**TEXT PASSAGE:**
::::::::
In Kassel the court has spoken, and its words are a stern warning to us all: do not kill and eat people (unless you are prepared to give up eight and a half years of freedom for the privilege).
Yes, the trial of Armin Meiwes, the ’Rotenburg cannibal’, has come to its end, and I suppose nobody will be very happy at the outcome. The prosecution had demanded a verdict of ’guilty of murder’, which brings a sentence of life imprisonment (on paper; in reality, a minimum of 15 years before eligibility for release can be considered). The defence by contrast asked for a finding of ’killing on request’, which bears a tariff of six months to five years. In the event, the court pronounced Meiwes guilty of manslaughter and sentenced him to 8½ years.
With the most obsequious respect to their lordships, this result strikes me as muddle-headed and contemptible. There were some odd things about this case, and they seem to have inspired the court to seek out a via media (as many had predicted they would). But it is worth recalling the words of that eminent Texan philosopher whose name escapes me for the moment: there ain’t nothing in the middle of the road but white stripes and dead armadillos.
It would not, perhaps, go amiss at this point quickly to review the relevant provisions of the Criminal Code. Section 211 declares a murderer to be one who ’kills a person … out of lust for killing, for the gratification of the sex drive, … or in a brutal manner….’ I’ve left out the bits that don’t seem at first blush to apply to Meiwes’s act, but I do think we can squeeze that act into one or more of the categories cited.
Killing on request, § 216 Crim. C., is one of those bad laws made by hard cases. It is designed to express public disapprobation of euthanasia while recognising that there are cases where treating the perp as a murderer (with its minimum 15 year tariff) seems grossly inappropriate. Now, you are probably saying to yourself about now, ’Surely though this wasn’t meant to cover asking to be eaten.’ But if the text of the law is unambiguous on its face, we cannot look past it to enquire what the legislator was thinking. And in this case the text provides a mild sentence for one who ’is moved to kill by the express and sincere request of the victim.’ The legislator was thinking of mercy killings, but if Meiwes’s action fit the description in the statute, then that is the act of which he may be found guilty, and what the legislator might having been thinking matters damn-all. But the evidence makes perfectly clear that this is not the case. Yes, Meiwes’s dinner companion earnestly sought to serve as dinner. But his request was not needed to move Meiwes to kill him. Meiwes had long and actively sought his meal; the meal’s express and sincere requests were important to him only insofar as he sought a consenting victim, and the consent of the victim does not excuse homicide.
The court took a middle path, finding Meiwes guilty of manslaughter (§ 212 Crim. C.). Now, this is not quite as egregiously perverse as it might seem to readers from the Anglo-American tradition. At common law (and in its codified modern descendants) manslaughter has a positive element: it is killing in the heat of the moment (traditionally, in ’chance medley’) after adequate provocation. The German concept of manslaughter (Totschlag), by contrast, is defined negatively: any killing (that is illegal and without valid defence) that is not murder. Even so, manslaughter looks a false call in this case. Manslaughter German-style requires that none of the elements of murder be present and, as I discussed above, it is hard to see how this could be true here. I believe the judges allowed themselves to be troubled by the unusual fact of the victim’s consent. They shouldn’t have let this trouble them; their judgement is, IMO, wrong as to both fact and law. I imagine the prosecution will appeal (and, in the German system, there may be appeal as to both factual and legal matters).
::::::::
**INFORMATION SUPPLIED:**
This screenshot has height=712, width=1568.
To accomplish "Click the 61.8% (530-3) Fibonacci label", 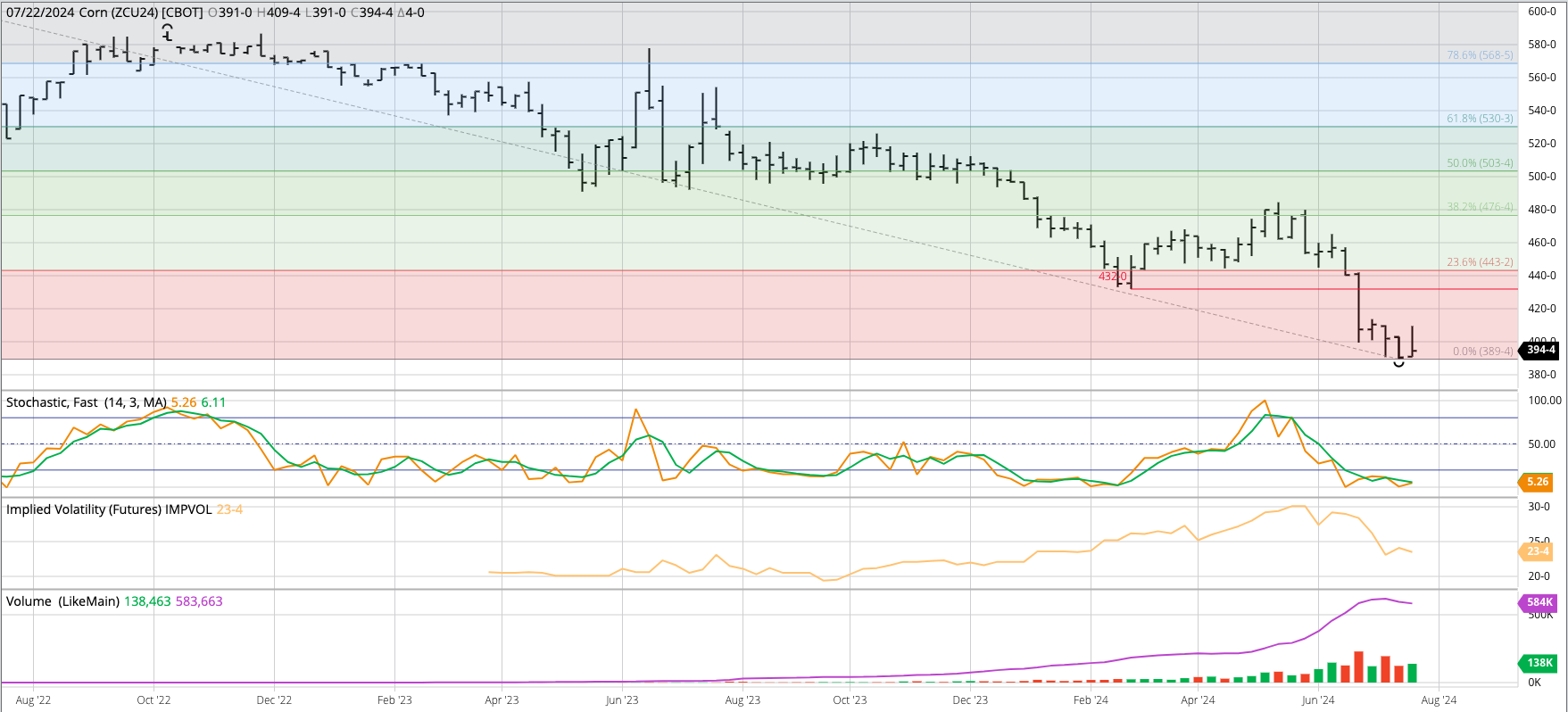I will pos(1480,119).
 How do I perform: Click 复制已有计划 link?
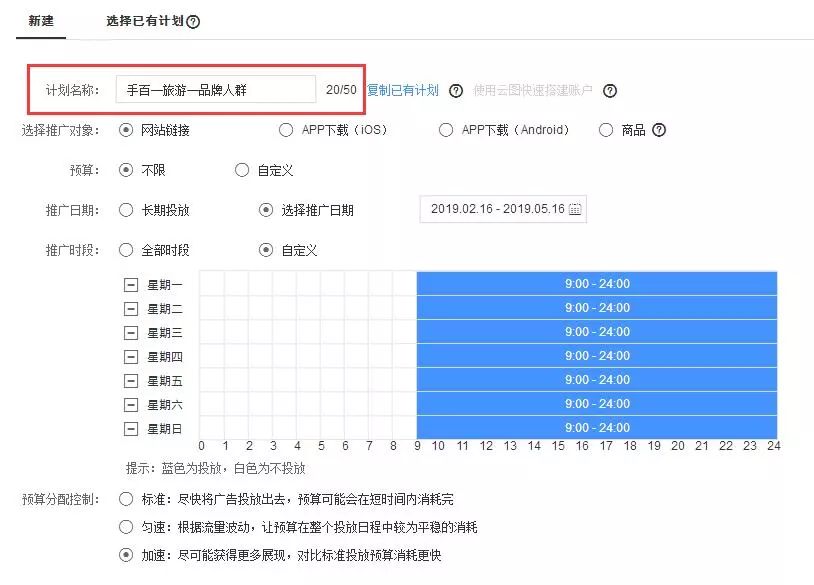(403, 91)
::::::::
**CHALLENGE 1:**
Please duplicate the portion of the Meiwes trial commentary that begins at the words "With the most" and stops after the words "the categories cited.".
**CHALLENGE 2:**
According to the Meiwes trial commentary, why does the offense of killing on request not fit what Meiwes did? Answer in one to three sentences.

**COMPLETE ANSWER 1:**
With the most obsequious respect to their lordships, this result strikes me as muddle-headed and contemptible. There were some odd things about this case, and they seem to have inspired the court to seek out a via media (as many had predicted they would). But it is worth recalling the words of that eminent Texan philosopher whose name escapes me for the moment: there ain’t nothing in the middle of the road but white stripes and dead armadillos.
It would not, perhaps, go amiss at this point quickly to review the relevant provisions of the Criminal Code. Section 211 declares a murderer to be one who ’kills a person … out of lust for killing, for the gratification of the sex drive, … or in a brutal manner….’ I’ve left out the bits that don’t seem at first blush to apply to Meiwes’s act, but I do think we can squeeze that act into one or more of the categories cited.

**COMPLETE ANSWER 2:**
The statute covers someone who "is moved to kill by the express and sincere request of the victim," but the victim's request was not what moved Meiwes to kill, since he had long and actively sought out his meal. The requests mattered to him only because he wanted a consenting victim, and the victim's consent does not excuse homicide.